Quote from: smurphys7 on March 12, 2018, 10:33:17 AM
I think you should drop all of the Fisherman and all of the Foresters outside of the 1 with each Gathering Hut.
Each Fisherman produces 500? Trade value per year.  Each Forester produces 200?  Trade value per year.

That's inefficient.  Have them do something else, or nothing else.  Trade for Fish and Logs.
There is a limit to how much food you can buy. Auto-trading is not really a very good method of supplying food, due to the 9999 limit per food type. Twelve TPs (plus 63@15x4 peach orchards) can barely keep the 47 breweries running.

irrelevant

Quote from: smurphys7 on March 12, 2018, 10:47:28 AM

My major concern is your House to Minimum Adults ratio.  I believe, but I am not certain, that a larger town allows a better ratio.  Your town is drastically larger than any of my towns.  For my smaller towns, the maximum number of jobs (or minimum number of adults) is somewhere below the number of houses.  For my very small towns, in the 30-50 houses range, the total number of jobs could only be 40% of the number of houses.  So a town of 30 homes allowed 12 jobs.  A 50 home town allowed 20 jobs.  My town of 70 homes, so far, has seen a minimum number of 59 adults. 

Right now you are at something like 750 Homes and 1000+ Jobs.  It's possible that this could work.  Personally, I would be shooting for an even number of jobs and homes.
A larger town definitely allows for a higher ratio.

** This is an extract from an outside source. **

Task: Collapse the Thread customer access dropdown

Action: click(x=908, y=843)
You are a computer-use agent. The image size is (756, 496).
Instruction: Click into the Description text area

For example, Sink Mill at pop 5140 had 1466 homes, with 2750 jobs and 965 laborers. Rickettstown at pop 4000 had 1163 homes, with 2007 workers and 623 laborers. In year 1242, Gopher Prairie had 558 homes, with 877 jobs and 942 laborers (or 0 laborers, depending on where you were on the sine wave).

irrelevant

Quote from: smurphys7 on March 12, 2018, 01:44:15 PM
It will take irrelevant 3 months of continuous 24 hours a day simulation to go through 1,000 years.
Math's off somewhere. I can do two years/hour. That's 500 hours for 1000 years. 500 hours is 3 weeks, not 3 months.

irrelevant

Year 3001

Now, this is interesting. The pop sine wave has started flattening out, apparently all on its own. Or is it?

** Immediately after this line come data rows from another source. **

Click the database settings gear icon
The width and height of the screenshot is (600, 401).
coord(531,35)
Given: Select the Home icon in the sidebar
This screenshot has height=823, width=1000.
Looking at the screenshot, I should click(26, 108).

Not being a believer in happy accidents, I looked for a possible cause, and I think there may be one.

I shut down all the herbalists, thanks to @Nilla's challenging me to think outside the box. As a result, I lost half a heart. As a result, my guys on average aren't living as long. As a result, the houses are opening up faster for new families to form on the down slope of the pop curve.

I haven't lost a professional in 70 years (knock on wood).

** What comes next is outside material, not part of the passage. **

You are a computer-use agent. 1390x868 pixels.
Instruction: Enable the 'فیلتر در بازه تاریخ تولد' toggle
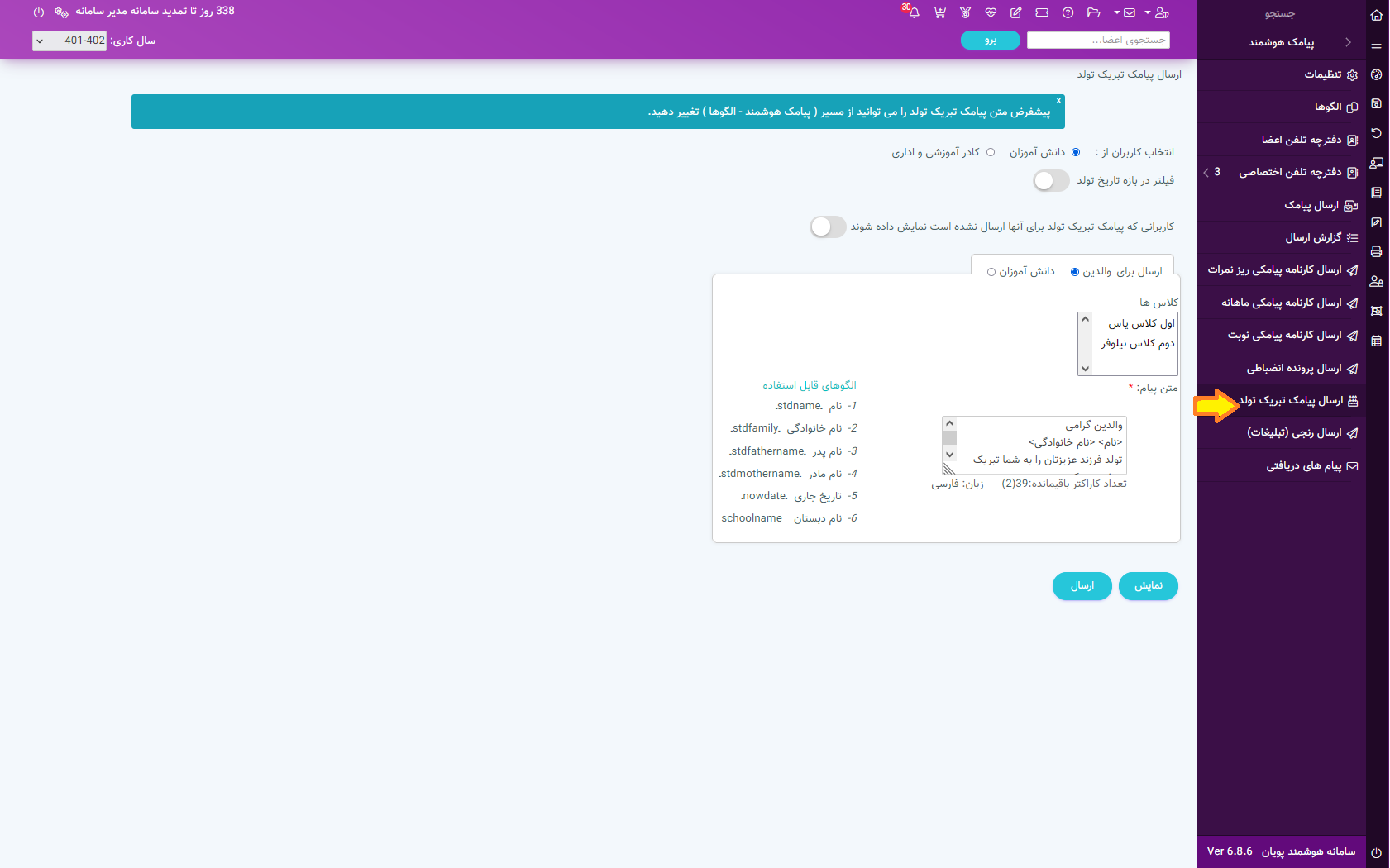tap(1051, 180)
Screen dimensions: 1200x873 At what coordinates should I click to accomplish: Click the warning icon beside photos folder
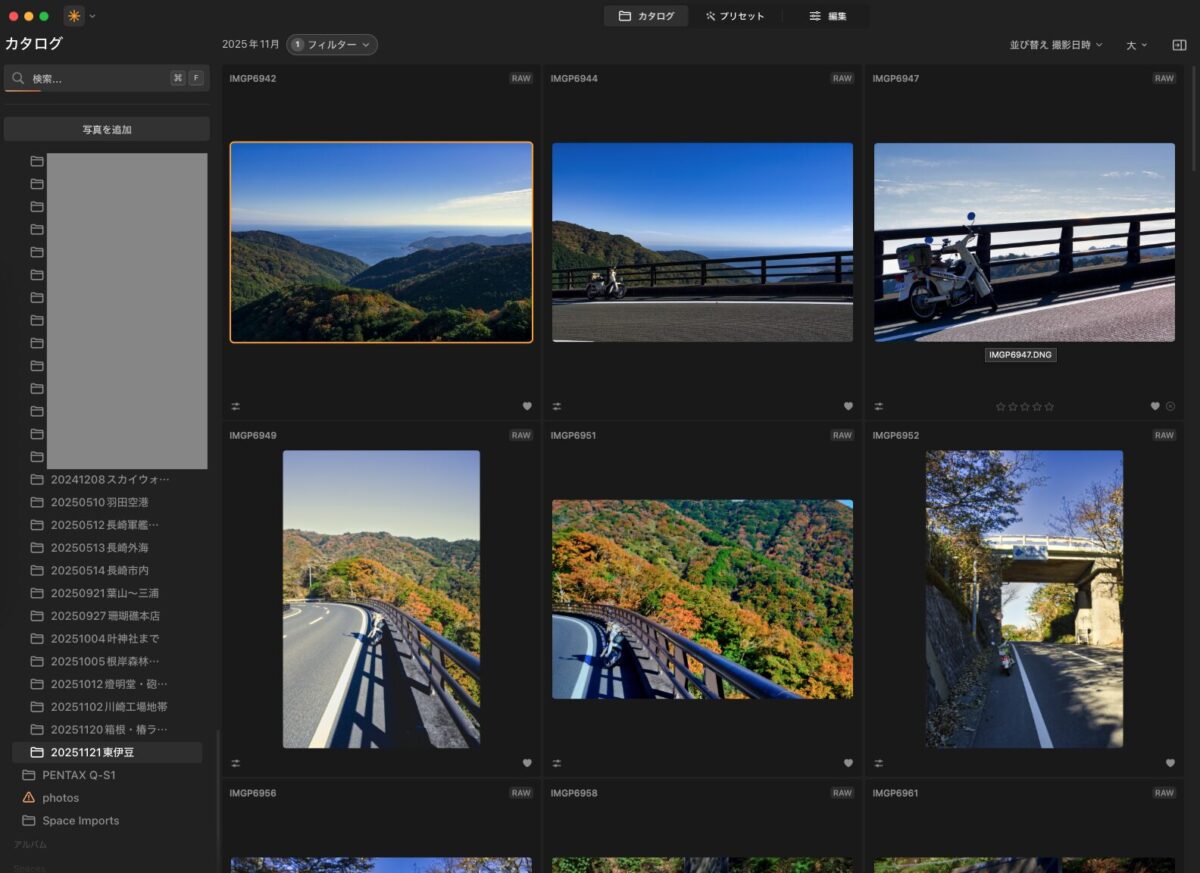pos(29,798)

Maybe I'll switch all my wheat fields to beans, and see what that does.  ;)

Discrepancy

Quote from: smurphys7 on March 12, 2018, 01:44:15 PM
We have insufficient data.  Collecting the data is difficult for multiple reasons.  I intended to make a post asking modders if we could get better data.  I guess this is as good a time as any.

Do we know how the 100 Year population graphs are created?  Do we have access to the data behind it?  Do we have access to any variables the game tracks that go into it?  Can we make a 200, 500, or 1,000 year graph?  How about the production tab, etc?  Can we make the production tab do 1,000 years?

I do not believe we have the ability to do this. I just checked and tried adjusting a few things but it appears all of these parts of the code are hidden.

Nilla

Do you really mean, that they live shorter, if the health is poor? I haven't seen that. If you remember long ago, I played a game with only protein as food. I couldn't see anything significant and I know, I had people with 80 and more. But I think small differences are hard to see in such a game but would show here, long term.

Opposite to you, I believe in coincidences and random factors working together and against eachother! ;)

So, please give them only beans! My guess is, that it doesn't matter; that your highs will get back real high and your lows real low. But again, I hope that you can prove me wrong!

smurphys7

I don't believe Health affects lifespan.  I did some attempts with Herbalist on and 4.5 Hearts and Herbalist off with 1.5 Hearts.  I saw no differences. 

My tests weren't scientific.  If there was an effect it wasn't very noticable.